La voz había recobrado su vigor característico y autoritario. Era una voz que había negociado acuerdos internacionales, segura de sí misma, una voz que ganaba millones de euros, que dirigía la vida de cientos de miles de empleados, que forjaba fortunas y aplastaba enemigos. Una voz ante la cual la gente reculaba, a la que no se oponía nadie.
—Pues no la vais a ver —replicó Álex con idéntica firmeza.
Estaba plantado ante la puerta de la habitación, con los brazos cruzados sobre el pecho, y el rostro serio e inflexible. Elena se separó de su marido, repasó a Álex con una mirada dulce, entreabriendo los labios.
—No hace falta que seas tan estricto —susurró. Se inclinó un poco hacia adelante, colocando su escote en la línea visual de Álex—. No puede haber nada de malo en que unos padres quieran ver a su hija, ¿no crees? —Pestañeó de un modo sugerente—. Solo queremos hablar con ella, ver que está bien.
—Está perfectamente —fue la seca respuesta de Álex.
Mario tiró del brazo de su mujer.
—Seamos claros —propuso—. Entiendo que te hayan ordenado custodiar la puerta, pero esto no es el ejército. Solo queremos ver a nuestra pequeña unos minutos. Nadie se enterará. Y por supuesto te compensaré por las molestias.
—Guarda tu dinero —atajó Álex. El millonario devolvió su billetera al bolsillo de la americana—. Y a tu mujer. No me interesa ninguna de las dos cosas.
Elena bufó y tembló de rabia. Mario alargó el brazo para impedir que se lanzara sobre Álex.
—¿Cómo te atreves a hablarme así? —dijo el millonario con tono amenazador.
—Para que no perdamos el tiempo —repuso Álex—, podéis ahorraros vuestros sobornos, chantajes y amenazas. No me importan en absoluto, y vuestra hija tampoco. Lo que tenéis que entender es que no vais a cruzar esta puerta. Si os supone algún problema, tendréis que apartarme a mí. Podéis intentarlo cuando queráis.

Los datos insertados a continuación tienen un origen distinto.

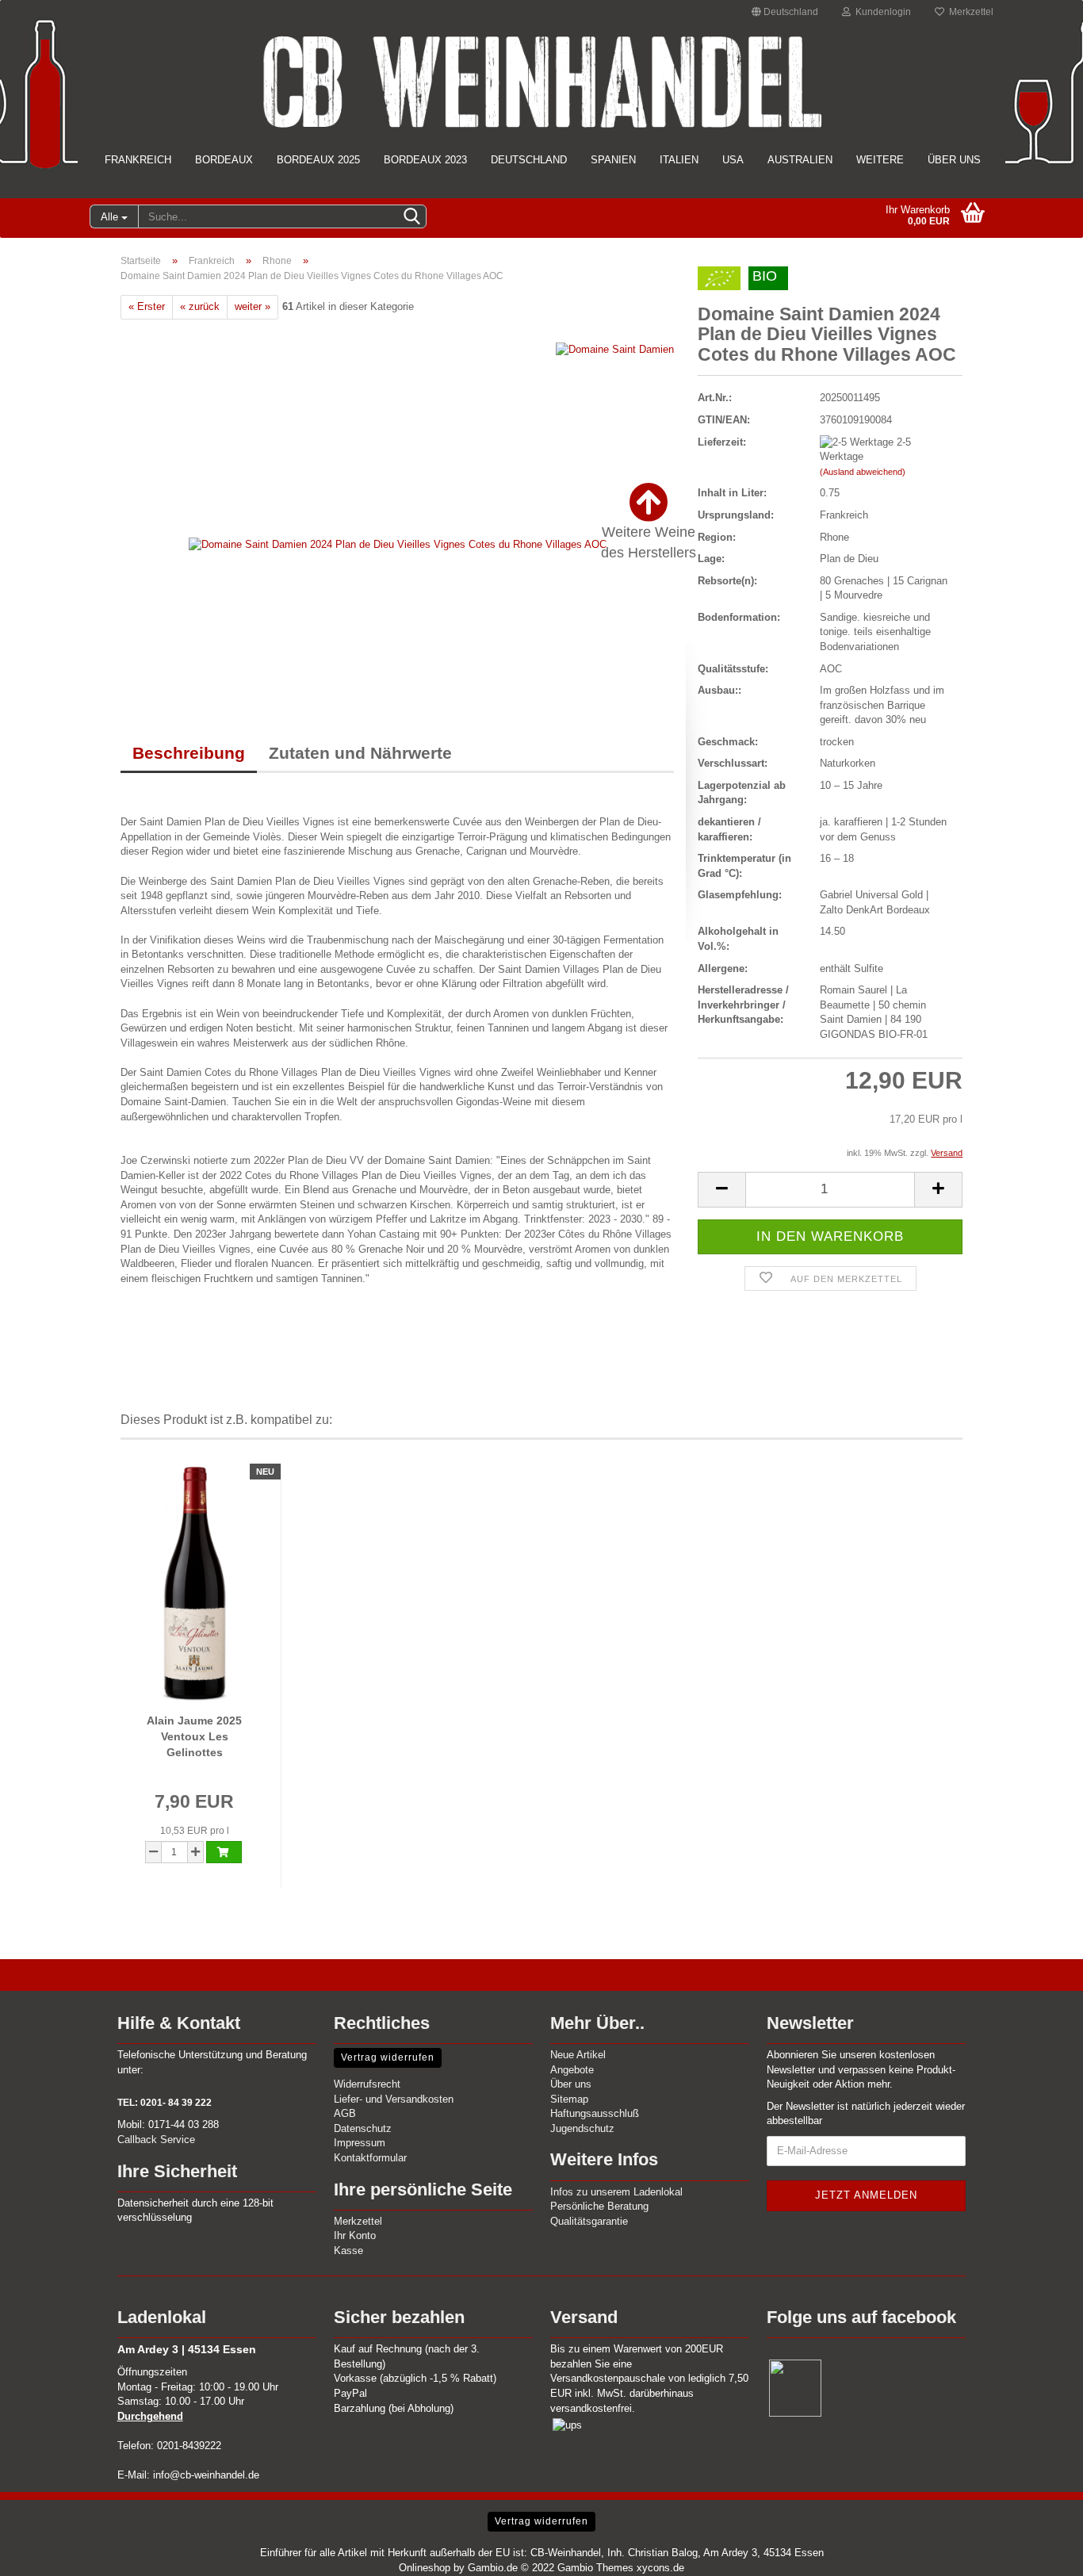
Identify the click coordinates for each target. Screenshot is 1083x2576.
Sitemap (569, 2099)
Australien (799, 160)
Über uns (954, 160)
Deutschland (529, 160)
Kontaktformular (370, 2158)
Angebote (572, 2070)
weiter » (252, 306)
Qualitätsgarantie (589, 2221)
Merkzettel (968, 11)
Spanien (613, 160)
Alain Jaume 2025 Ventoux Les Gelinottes (194, 1736)
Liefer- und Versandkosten (393, 2099)
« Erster (146, 306)
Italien (679, 160)
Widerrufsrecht (367, 2084)
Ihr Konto (355, 2235)
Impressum (359, 2143)
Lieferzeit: (722, 442)
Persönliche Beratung (599, 2206)
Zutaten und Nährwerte (360, 753)
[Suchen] (411, 217)
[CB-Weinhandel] (541, 82)
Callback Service (156, 2139)
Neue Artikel (578, 2055)
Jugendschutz (582, 2128)
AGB (345, 2113)
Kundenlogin (881, 11)
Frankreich (138, 160)
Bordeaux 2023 (425, 160)
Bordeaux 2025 (318, 160)
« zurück (200, 306)
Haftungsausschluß (594, 2113)
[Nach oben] (1039, 2552)
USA (733, 160)
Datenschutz (363, 2128)
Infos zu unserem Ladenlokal (616, 2192)
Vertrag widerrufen (387, 2057)
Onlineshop (424, 2568)
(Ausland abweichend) (862, 472)
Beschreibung (188, 753)
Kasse (348, 2250)
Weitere (880, 160)
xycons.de (660, 2568)
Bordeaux (224, 160)
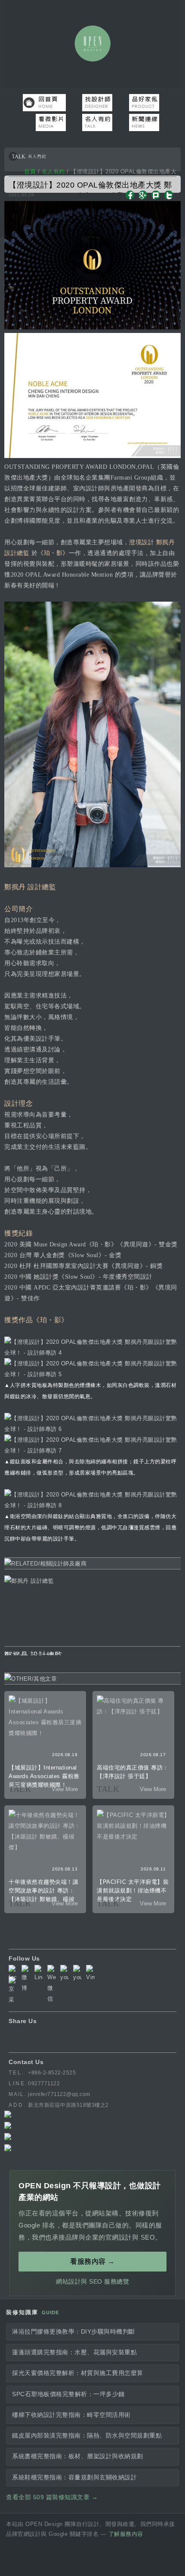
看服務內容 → (92, 2261)
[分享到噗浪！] (156, 198)
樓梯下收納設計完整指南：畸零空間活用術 (71, 2415)
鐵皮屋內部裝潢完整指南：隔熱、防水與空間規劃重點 (87, 2435)
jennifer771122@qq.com (59, 2094)
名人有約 (53, 171)
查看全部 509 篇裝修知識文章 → (52, 2497)
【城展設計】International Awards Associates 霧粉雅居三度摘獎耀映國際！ (44, 1776)
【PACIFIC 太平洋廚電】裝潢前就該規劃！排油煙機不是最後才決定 (133, 1890)
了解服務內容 (125, 2534)
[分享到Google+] (143, 198)
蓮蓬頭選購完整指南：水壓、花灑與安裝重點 (74, 2352)
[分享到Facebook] (130, 198)
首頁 (30, 171)
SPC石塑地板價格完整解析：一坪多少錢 (68, 2394)
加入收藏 (84, 200)
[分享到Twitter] (168, 198)
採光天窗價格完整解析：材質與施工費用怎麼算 (77, 2373)
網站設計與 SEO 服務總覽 (92, 2281)
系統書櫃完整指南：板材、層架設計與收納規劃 (77, 2456)
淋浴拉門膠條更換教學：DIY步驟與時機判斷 (73, 2331)
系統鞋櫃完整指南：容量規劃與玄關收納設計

Mario se encendió, apretó los dientes.
—Tú te lo has buscado, imbécil. ¡Voy a entrar por las buenas o por las malas!
Álex ni siquiera pestañeó, le miró con los brazos aún cruzados sobre el pecho. Esa muestra de desprecio fue demasiado para Mario. El millonario se abalanzó sobre él con las manos por delante.
Hubo un movimiento brusco, muy rápido. Las manos de Mario tropezaron con algo sólido y cilíndrico. El millonario miró confundido lo que se había interpuesto en su camino.
—¿Un martillo? —rugió. Miró a un lado—. ¡Miriam! ¡Apártate! —No le importaba de dónde había salido la centinela, solo quería demostrarle a ese guaperas engreído con quién se la estaba jugando.
—Detente, Mario. —El Gris apareció junto a él, silencioso, puso una mano sobre su hombro—. Verás a tu hija muy pronto. Confía en mí.
Elena le atravesó con la mirada, sin disimular el odio que le profesaba. Las palabras del Gris apaciguaron a Mario. El millonario agitó la cabeza, se frotó los ojos como si tuviera problemas de visión. Demasiada tensión en los últimos días.
Miriam le contemplaba indiferente, a un paso por delante de Álex, que permanecía en la misma posición, muy tranquilo.
—Quiero verla —dijo Mario. No llegó a sonar como una súplica, pero el tono había rebajado considerablemente su dureza.
—Lo harás —repuso el Gris—. Te dije que regresaría al caer el sol.
Mario asintió con desgana. Le importaba un bledo el sol y toda la Vía Láctea. Incluso su entramado empresarial había quedado relegado a un triste rincón de su mente, algo que jamás había experimentado, ni siquiera cuando nació Silvia. Sus negocios siempre habían sido su vida, pero ahora era incapaz de pensar en otra cosa que no fuera recuperar a su hija.
—¡Papá! ¿Papá, eres tú? —La voz llegó desde el otro lado de la puerta.
—¡Soy yo, cariño! —contestó Mario—. Estoy aquí.
—¡Ven, papá! ¡Estoy sola! ¡Tengo miedo!
Sí que parecía asustada. Era una voz frágil y temblorosa, la voz de su niña. Mario se impacientó, dio un paso.
—No hables con ella —dijo el Gris—. No es tu hija. El demonio la está utilizando.